In the lead-up to the May federal election in which his ruling Labor Party was re-elected, Australian Prime Minister Anthony Albanese pledged an A$1.2 billion strategic critical minerals reserve, operational in 2026, in response to US tariffs. Australia is the world's biggest lithium producer and one of the world's only producers of rare earths other than China.
Australia's government has appointed a taskforce to discuss with industry what the reserve will look like, Federal Resources Minister Madeleine King said Aug. 5 on the sidelines of the Diggers and Dealers Mining Forum in Kalgoorlie, Australia.
King welcomed the US Defense Department signing a public-private partnership with MP Materials Corp. in July to establish a domestic supply chain for rare earth magnets including a $150 million loan to expand the Mountain Pass operation in California. The US government also reportedly set a minimum price for rare earths products, starting with Mountain Pass, as part of wider efforts to curb China's market dominance.
A floor price is worth looking at, "especially after the Mountain Pass transaction," but is just "one means of how you establish a reserve. There are many tools that can go into that," King said.
"We've talked about offtake agreements, a stockpile arrangement... and stockpiles can take many forms," King said. While legislation has enabled a number of the government's special investment vehicles to take equity stakes, "it's a high bar to get over, [but] you certainly wouldn't rule it out."
"The industry has clearly been thinking about this in depth for some time... because of the challenges the critical minerals industry faces with an international market that's opaque, subject to manipulation, and therefore some of these projects are really challenging to get off the ground," the minister said.
"Nonetheless, the government has to step up. We have to take on our responsibility to lead on critical minerals and rare earths globally. Otherwise, we will have a supply chain that is simply one-way. That's not good for us as Australia, with a geology that is unique in the world. That can be put to work in the national interest."
King also told Platts on the forum sidelines that whatever mechanisms the reserve will utilize, it "could be a combination of various commodities. It's certainly not limited. And even when we announce what it is going to take at the start, it will probably change over time."
Australian Strategic Materials Ltd. has been in discussions with the government about opportunities for the latter to "give some pricing certainty," managing director and CEO Rowena Smith told the media Aug. 4 at the forum.
"The government has a role there.

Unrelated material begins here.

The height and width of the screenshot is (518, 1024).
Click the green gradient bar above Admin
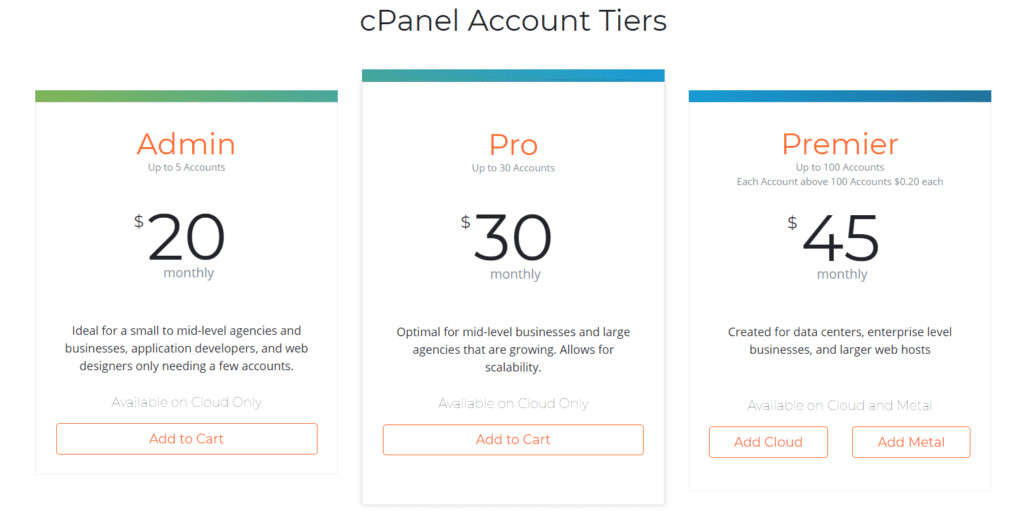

If you've got... a government offtake, but [it] is in a back-to-back supply arrangement with another country... then you've got [to have] some pricing system that ensures that you've got fair pricing," Smith said.
The government is therefore looking at policies that "potentially are a national offtake, but with the intention that it's then on-sold into other jurisdictions," Smith said.
Darryl Cuzzubbo, managing director and CEO of Arafura Rare Earths Ltd., told the forum Aug. 5 that the company is "advocating that any rare earth volumes associated with that strategic reserve should go on a functioning [neodymium-praseodymium] index, such as the [Benchmark Mineral Intelligence] index, as a way of fast-tracking the credibility of that index."
Benchmark added European and North American rare earth oxide prices to its monthly Benchmark Rare Earths Price Assessment on July 31. Cuzzubbo said this "is important because we want the price to reflect the underlying fundamentals of the rare earth sector, and the underlying fundamentals are particularly strong."
King said she has been in talks with the US and other ex-China trade partners on rare earth extraction and processing, "because of the market domination right now of one supplier. This is about competition, about Australia competing in a field we haven't done so before, but which we're eminently capable of."
However, King cautioned that Mountain Pass is the US's only producing rare earths mine, and it only produces light rare earths, not heavy rare earths.
"Up until recently, China has controlled nearly 90% of light rare earths... and 98% to 99% of heavy rare earths," Cuzzubbo said.
Alex Logan, general manager of development at Lynas Rare Earths Ltd., told the forum Aug. 5 that the Australian company had broken China's "monopoly of heavy rare earth separation with a successful on-spec production of separated dysprosium and terbium oxide" in Malaysia this year. Lynas is now the only commercial-scale producer of separated heavy rare earths outside of China, Logan said.
Australia's Pilbara Minerals Ltd., the world's largest independent hard rock lithium producer, is not currently involved in strategic reserve talks but is keeping an eye on the situation. "We stand willing and ready to support those discussions," CEO and managing director Dale Henderson told media Aug. 5 at the forum.